======== MATERIAL FOR THIS EXERCISE ========

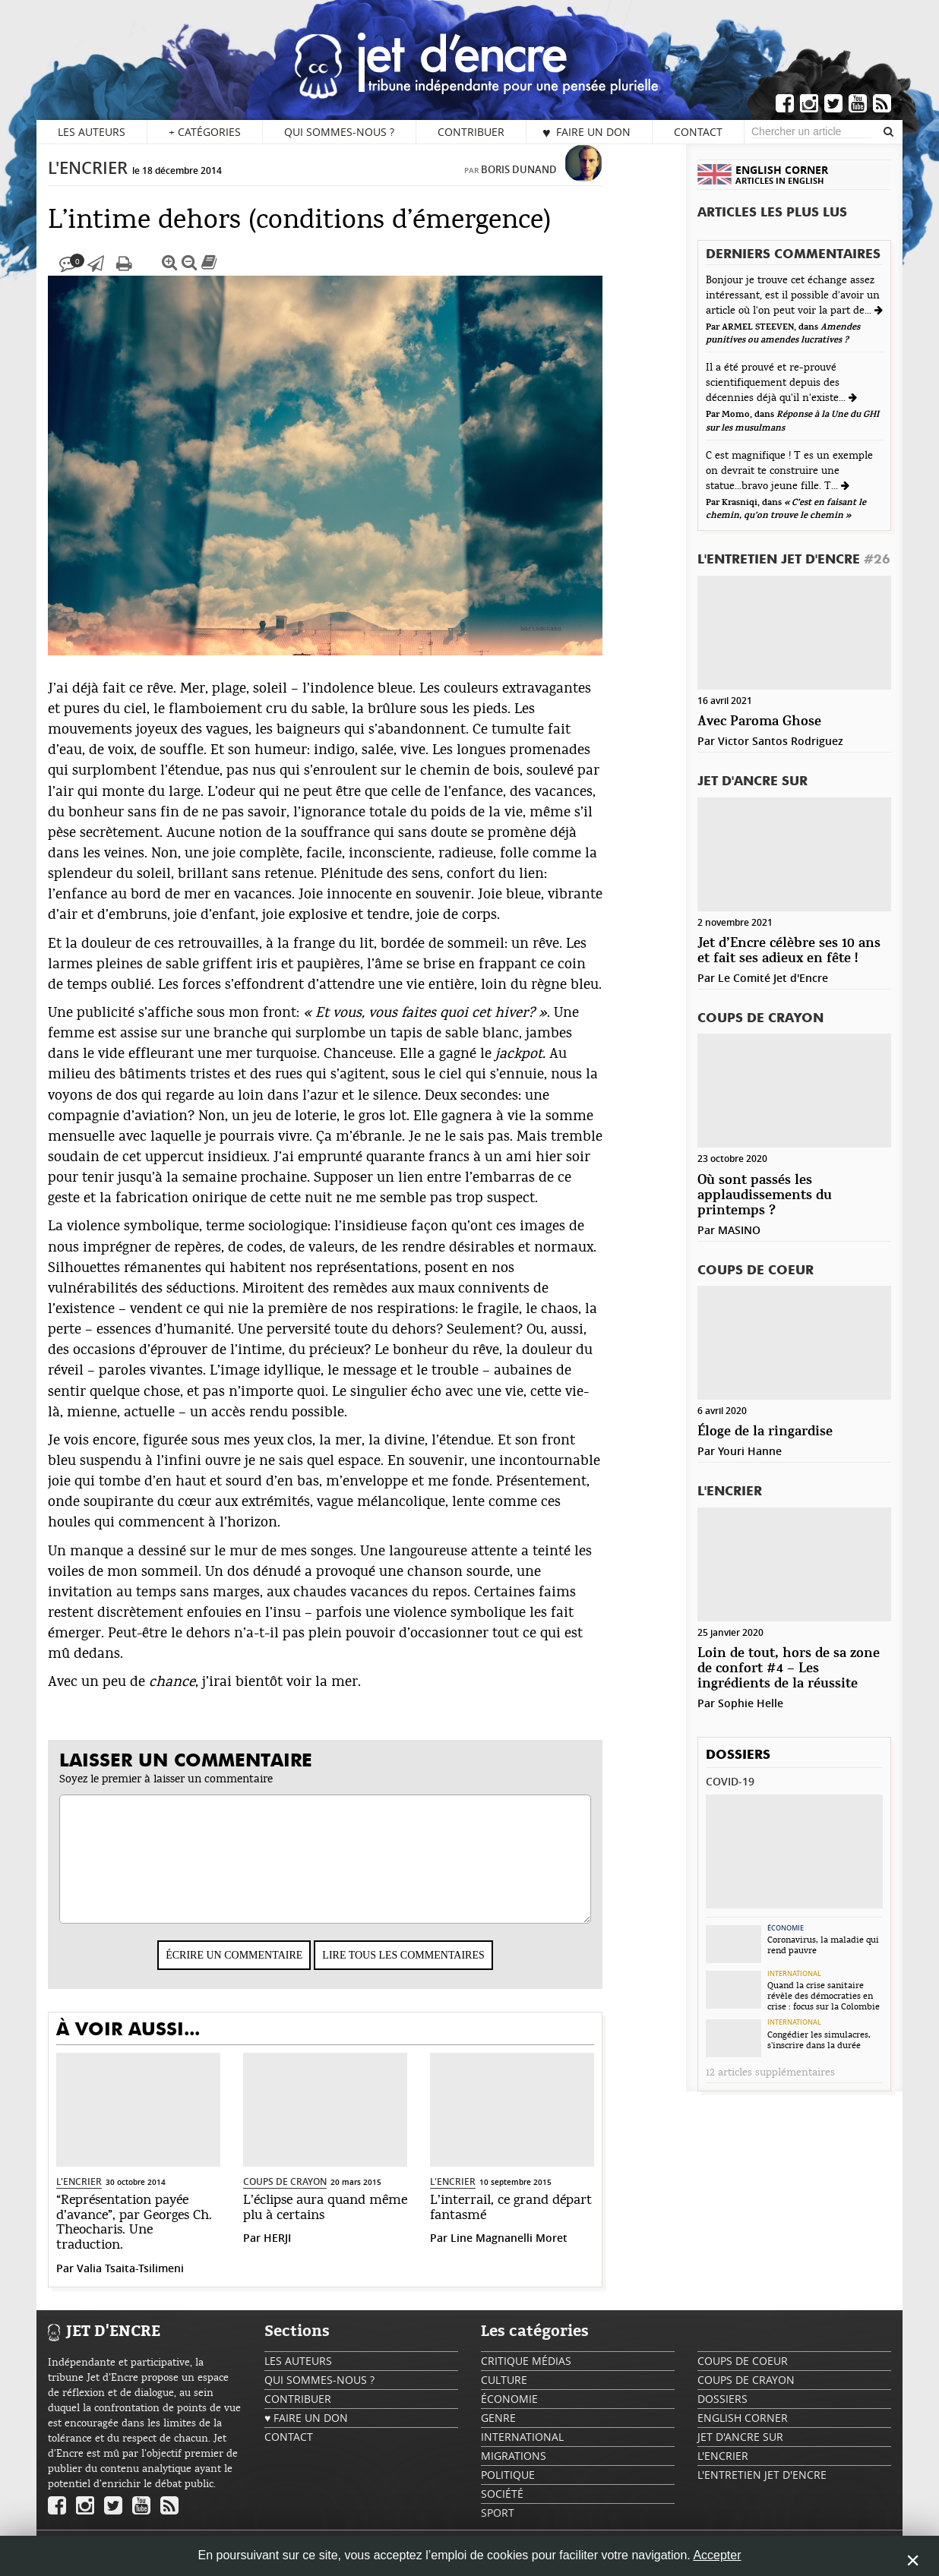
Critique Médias (526, 2376)
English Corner (742, 2433)
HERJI (308, 2253)
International (794, 1973)
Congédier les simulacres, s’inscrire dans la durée (819, 2040)
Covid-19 (730, 1781)
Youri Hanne (750, 1451)
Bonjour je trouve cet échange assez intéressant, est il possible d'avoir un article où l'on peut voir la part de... (793, 295)
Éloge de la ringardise (765, 1432)
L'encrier (119, 183)
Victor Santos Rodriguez (780, 741)
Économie (785, 1928)
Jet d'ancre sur (752, 781)
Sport (497, 2528)
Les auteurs (91, 132)
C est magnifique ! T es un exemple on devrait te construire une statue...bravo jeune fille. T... (789, 470)
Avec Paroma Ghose (759, 722)
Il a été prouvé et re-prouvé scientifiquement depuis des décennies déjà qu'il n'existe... (777, 382)
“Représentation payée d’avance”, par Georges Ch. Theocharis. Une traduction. (165, 2237)
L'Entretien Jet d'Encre (793, 560)
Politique (508, 2490)
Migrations (513, 2471)
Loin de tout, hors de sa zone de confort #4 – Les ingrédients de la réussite (788, 1668)
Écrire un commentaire (265, 1970)
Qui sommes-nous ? (339, 132)
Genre (498, 2433)
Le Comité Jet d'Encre (773, 978)
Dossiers (738, 1755)
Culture (504, 2395)
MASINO (739, 1230)
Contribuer (471, 132)
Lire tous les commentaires (434, 1970)
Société (502, 2509)
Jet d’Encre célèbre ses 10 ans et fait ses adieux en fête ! (789, 951)
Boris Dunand (550, 184)
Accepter (717, 2555)
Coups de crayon (316, 2196)
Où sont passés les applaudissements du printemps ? (764, 1195)
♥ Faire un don (586, 132)
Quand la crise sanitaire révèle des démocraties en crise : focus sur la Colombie (823, 1996)
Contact (698, 132)
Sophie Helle (750, 1703)
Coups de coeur (755, 1270)
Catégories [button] (205, 132)
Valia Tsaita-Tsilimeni (161, 2283)
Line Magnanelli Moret (540, 2253)
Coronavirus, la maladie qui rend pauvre (823, 1945)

========

TASK STATEMENT:
What is needed is every line from the data above that includes the string "Encre", copied out.

RESPONSE:
L'Entretien Jet d'Encre (793, 560)
Le Comité Jet d'Encre (773, 978)
Jet d’Encre célèbre ses 10 ans et fait ses adieux en fête ! (789, 951)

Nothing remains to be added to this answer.